## The task:
A faithful copy is required of the lines from the top of the entries through the line that contains "This screenshot has width=985, height=901.", both included, with no pictures.

[Stored data]
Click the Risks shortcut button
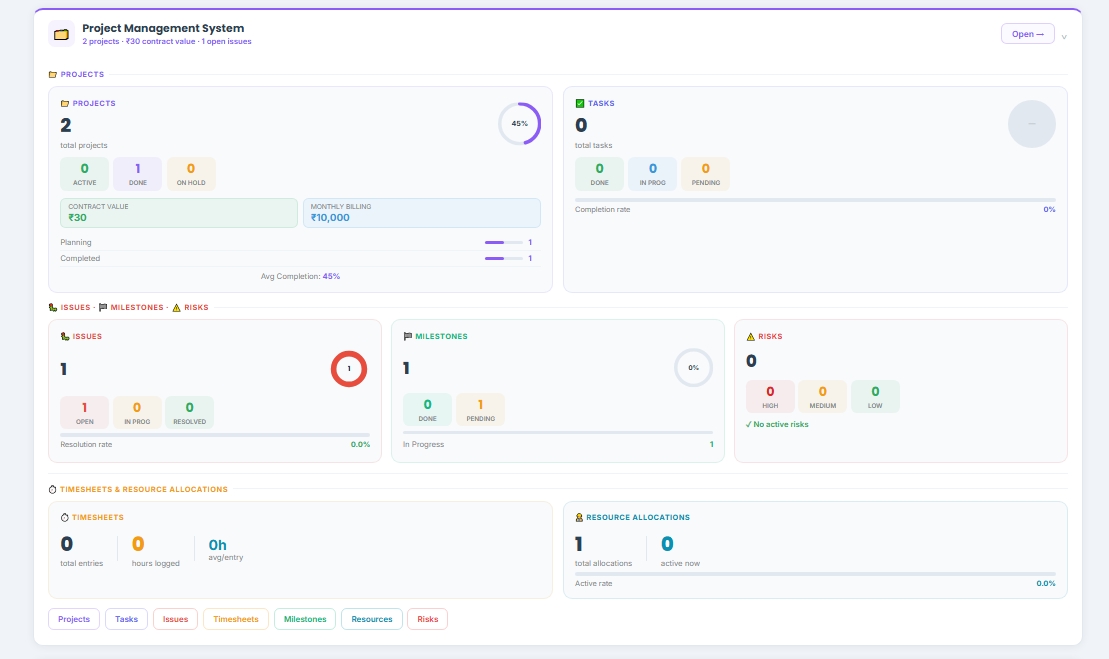 click(427, 619)
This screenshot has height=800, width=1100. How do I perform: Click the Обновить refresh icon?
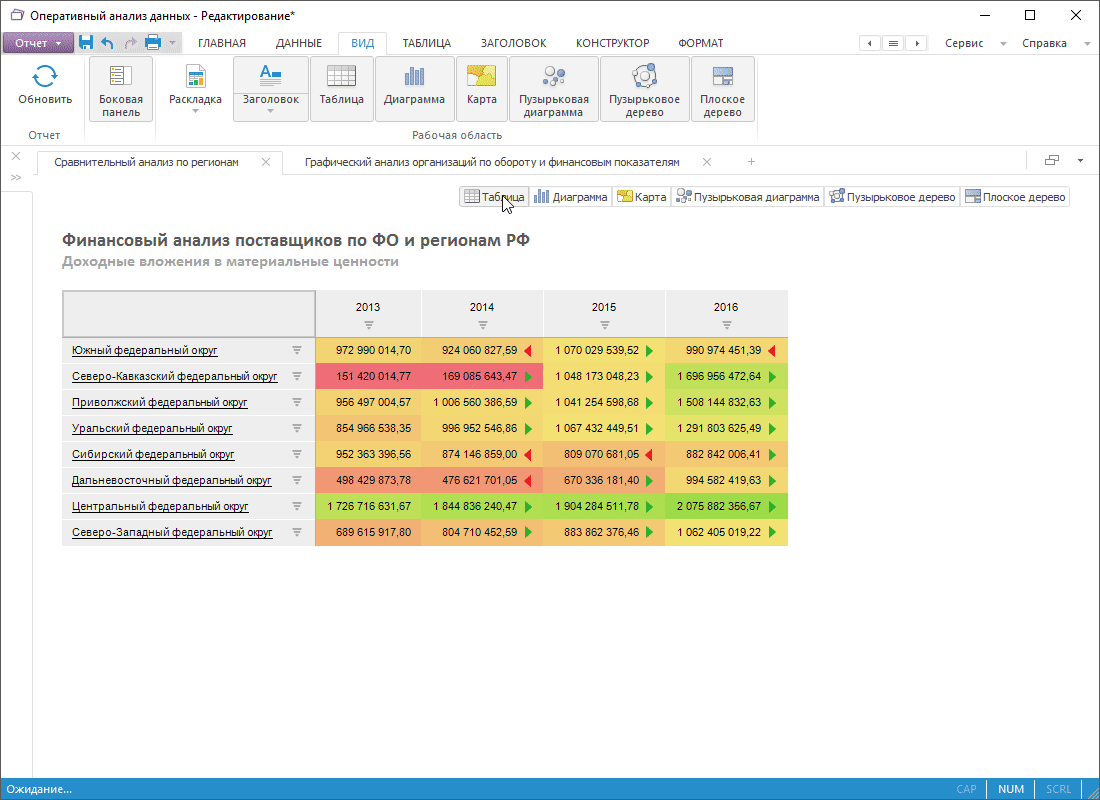(45, 76)
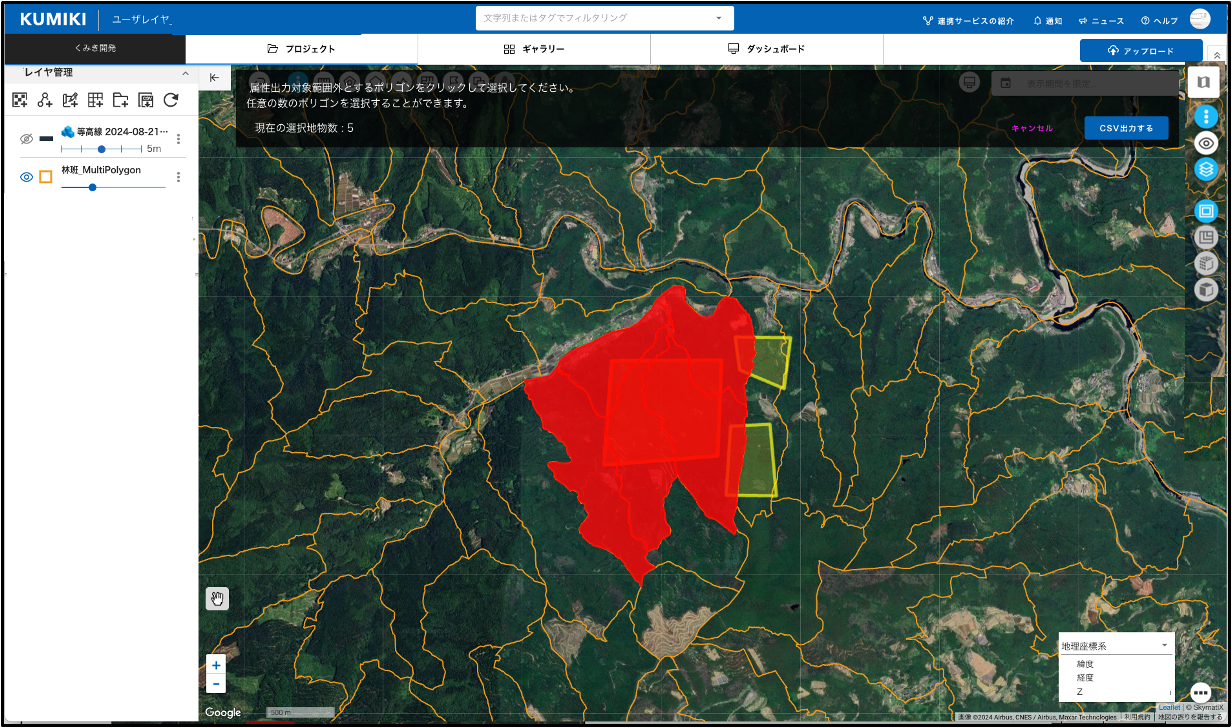Adjust the 林班_MultiPolygon opacity slider

pyautogui.click(x=93, y=187)
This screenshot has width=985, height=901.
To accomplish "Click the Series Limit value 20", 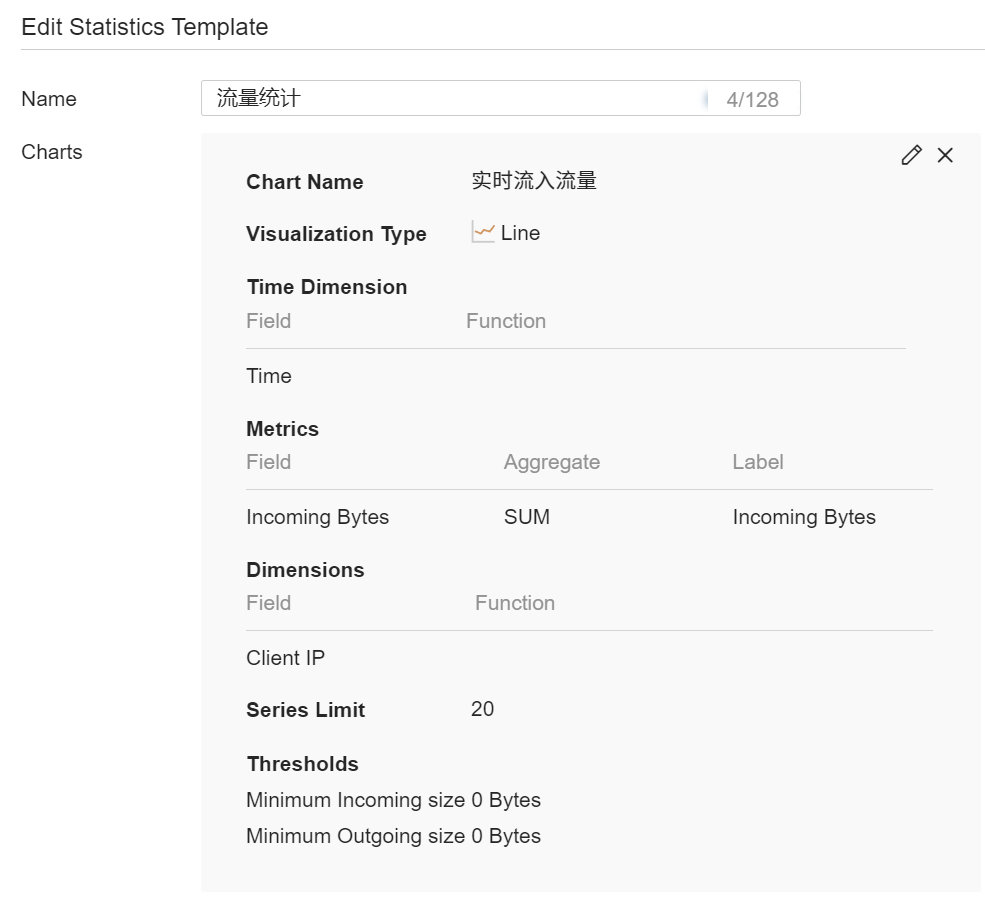I will [x=482, y=709].
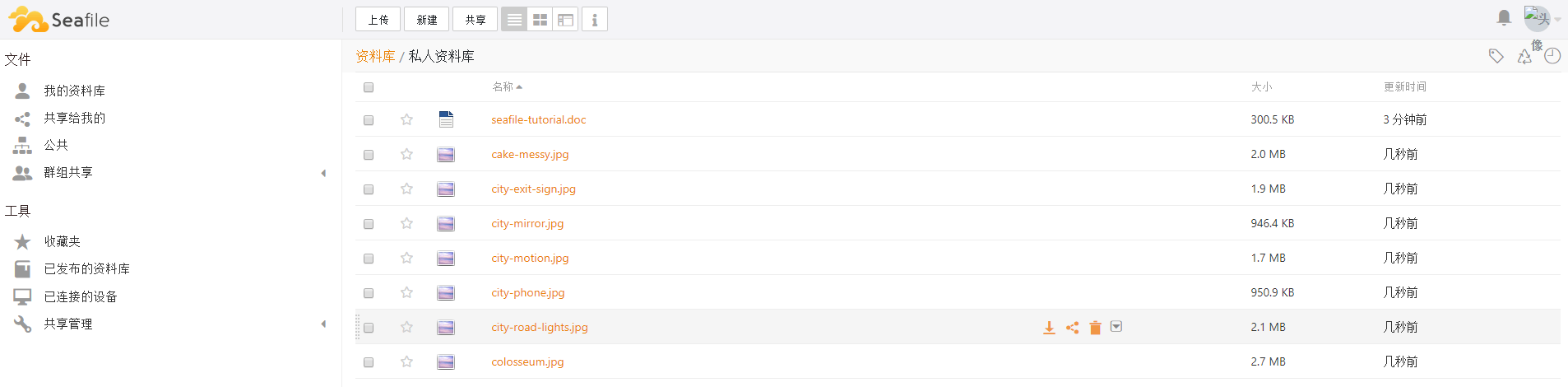Go to 收藏夹 in the tools section

point(63,241)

## Task response:
Click the Risks shortcut button
 click(427, 619)
This screenshot has height=800, width=1100. How do I perform: Click the Обновить refresh icon?
(45, 76)
Adjust the 林班_MultiPolygon opacity slider

pyautogui.click(x=93, y=187)
This screenshot has width=985, height=901.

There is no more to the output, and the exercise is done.